##### Extracted entries #####

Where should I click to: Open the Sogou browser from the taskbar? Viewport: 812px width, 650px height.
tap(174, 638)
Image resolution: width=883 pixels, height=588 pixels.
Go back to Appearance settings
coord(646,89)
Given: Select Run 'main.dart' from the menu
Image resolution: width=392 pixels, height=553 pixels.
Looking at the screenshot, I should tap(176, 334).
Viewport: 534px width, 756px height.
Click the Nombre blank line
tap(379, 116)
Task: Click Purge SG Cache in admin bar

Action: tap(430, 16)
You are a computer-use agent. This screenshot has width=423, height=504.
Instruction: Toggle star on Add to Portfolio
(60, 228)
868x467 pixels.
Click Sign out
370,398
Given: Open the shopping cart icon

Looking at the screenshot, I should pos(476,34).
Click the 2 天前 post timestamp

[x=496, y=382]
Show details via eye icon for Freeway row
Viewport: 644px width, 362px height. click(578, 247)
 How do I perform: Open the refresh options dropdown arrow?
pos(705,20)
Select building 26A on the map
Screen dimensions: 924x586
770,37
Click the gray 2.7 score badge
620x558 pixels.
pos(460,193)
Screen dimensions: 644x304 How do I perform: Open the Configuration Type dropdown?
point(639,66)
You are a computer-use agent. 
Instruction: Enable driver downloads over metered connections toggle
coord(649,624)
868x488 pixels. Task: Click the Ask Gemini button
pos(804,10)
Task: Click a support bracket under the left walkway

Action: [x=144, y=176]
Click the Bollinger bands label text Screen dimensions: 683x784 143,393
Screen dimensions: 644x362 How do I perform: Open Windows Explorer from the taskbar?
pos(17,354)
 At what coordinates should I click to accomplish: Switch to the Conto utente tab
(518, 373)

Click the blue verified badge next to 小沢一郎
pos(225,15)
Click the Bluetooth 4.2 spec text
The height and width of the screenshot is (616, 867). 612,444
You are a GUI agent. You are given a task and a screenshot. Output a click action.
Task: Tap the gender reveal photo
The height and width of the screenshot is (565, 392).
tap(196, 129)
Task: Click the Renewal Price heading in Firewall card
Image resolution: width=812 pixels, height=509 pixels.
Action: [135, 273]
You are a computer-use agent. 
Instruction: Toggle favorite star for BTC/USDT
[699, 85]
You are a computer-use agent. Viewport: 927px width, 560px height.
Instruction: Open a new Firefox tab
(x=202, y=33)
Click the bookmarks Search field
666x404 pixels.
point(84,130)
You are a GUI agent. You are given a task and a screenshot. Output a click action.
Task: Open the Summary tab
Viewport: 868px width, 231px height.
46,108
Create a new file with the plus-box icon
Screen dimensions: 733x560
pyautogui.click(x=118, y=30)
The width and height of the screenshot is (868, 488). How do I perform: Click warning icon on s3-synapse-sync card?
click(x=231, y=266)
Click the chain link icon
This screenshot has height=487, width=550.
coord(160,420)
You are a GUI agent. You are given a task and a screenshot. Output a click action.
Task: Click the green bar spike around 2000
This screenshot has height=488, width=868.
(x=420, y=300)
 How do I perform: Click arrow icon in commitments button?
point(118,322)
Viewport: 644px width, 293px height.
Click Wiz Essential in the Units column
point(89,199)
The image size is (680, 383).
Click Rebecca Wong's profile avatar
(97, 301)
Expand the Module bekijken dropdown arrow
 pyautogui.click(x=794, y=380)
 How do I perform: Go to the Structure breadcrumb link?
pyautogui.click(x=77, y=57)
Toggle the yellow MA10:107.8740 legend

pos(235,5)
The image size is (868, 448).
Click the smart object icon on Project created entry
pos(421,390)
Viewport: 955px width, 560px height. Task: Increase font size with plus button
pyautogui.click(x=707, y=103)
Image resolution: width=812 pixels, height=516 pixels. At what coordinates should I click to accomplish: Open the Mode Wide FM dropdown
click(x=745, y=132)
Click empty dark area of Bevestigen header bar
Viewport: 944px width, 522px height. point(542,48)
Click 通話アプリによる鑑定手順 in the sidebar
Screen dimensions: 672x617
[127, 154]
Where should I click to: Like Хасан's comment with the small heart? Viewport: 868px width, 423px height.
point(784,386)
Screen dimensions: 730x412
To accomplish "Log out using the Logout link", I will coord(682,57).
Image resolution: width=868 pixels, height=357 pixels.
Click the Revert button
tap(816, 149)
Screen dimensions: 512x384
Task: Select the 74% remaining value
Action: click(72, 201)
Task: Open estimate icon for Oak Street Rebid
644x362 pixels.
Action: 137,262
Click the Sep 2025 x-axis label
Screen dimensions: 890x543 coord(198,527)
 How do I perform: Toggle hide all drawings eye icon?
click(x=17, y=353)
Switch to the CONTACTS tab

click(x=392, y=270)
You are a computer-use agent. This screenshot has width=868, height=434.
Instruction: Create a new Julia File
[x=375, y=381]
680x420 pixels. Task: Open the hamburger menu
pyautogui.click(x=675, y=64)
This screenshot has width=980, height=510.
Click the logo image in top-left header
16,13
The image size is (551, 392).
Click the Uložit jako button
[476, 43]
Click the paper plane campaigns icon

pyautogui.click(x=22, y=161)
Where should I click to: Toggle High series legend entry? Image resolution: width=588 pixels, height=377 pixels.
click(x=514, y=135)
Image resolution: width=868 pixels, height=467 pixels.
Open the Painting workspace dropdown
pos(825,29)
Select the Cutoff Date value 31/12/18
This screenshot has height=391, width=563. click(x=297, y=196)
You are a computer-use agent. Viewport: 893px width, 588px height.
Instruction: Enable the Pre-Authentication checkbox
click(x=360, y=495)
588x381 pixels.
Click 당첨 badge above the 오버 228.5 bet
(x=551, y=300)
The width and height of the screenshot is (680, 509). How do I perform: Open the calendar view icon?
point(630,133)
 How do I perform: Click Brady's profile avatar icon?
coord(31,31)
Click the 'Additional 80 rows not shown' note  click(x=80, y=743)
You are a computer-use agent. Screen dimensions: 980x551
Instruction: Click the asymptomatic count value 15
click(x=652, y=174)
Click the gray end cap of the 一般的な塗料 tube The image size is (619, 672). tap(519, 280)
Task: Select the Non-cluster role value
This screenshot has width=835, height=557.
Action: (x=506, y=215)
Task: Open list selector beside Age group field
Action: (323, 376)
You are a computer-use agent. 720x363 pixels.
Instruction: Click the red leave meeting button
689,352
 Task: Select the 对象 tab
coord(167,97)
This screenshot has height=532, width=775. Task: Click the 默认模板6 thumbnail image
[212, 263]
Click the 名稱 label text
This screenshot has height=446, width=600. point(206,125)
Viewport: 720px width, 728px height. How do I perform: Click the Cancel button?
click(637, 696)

#####

Filter on the word "agent": copy each matching line from the entries above.

Solution:
You are a computer-use agent. This screenshot has width=423, height=504.
You are a computer-use agent. 
You are a GUI agent. You are given a task and a screenshot. Output a click action.
You are a computer-use agent. 
You are a computer-use agent. Viewport: 927px width, 560px height.
You are a GUI agent. You are given a task and a screenshot. Output a click action.
You are a GUI agent. You are given a task and a screenshot. Output a click action.
You are a computer-use agent. This screenshot has width=868, height=434.
You are a computer-use agent. Viewport: 893px width, 588px height.
You are a computer-use agent. Screen dimensions: 980x551
You are a computer-use agent. 720x363 pixels.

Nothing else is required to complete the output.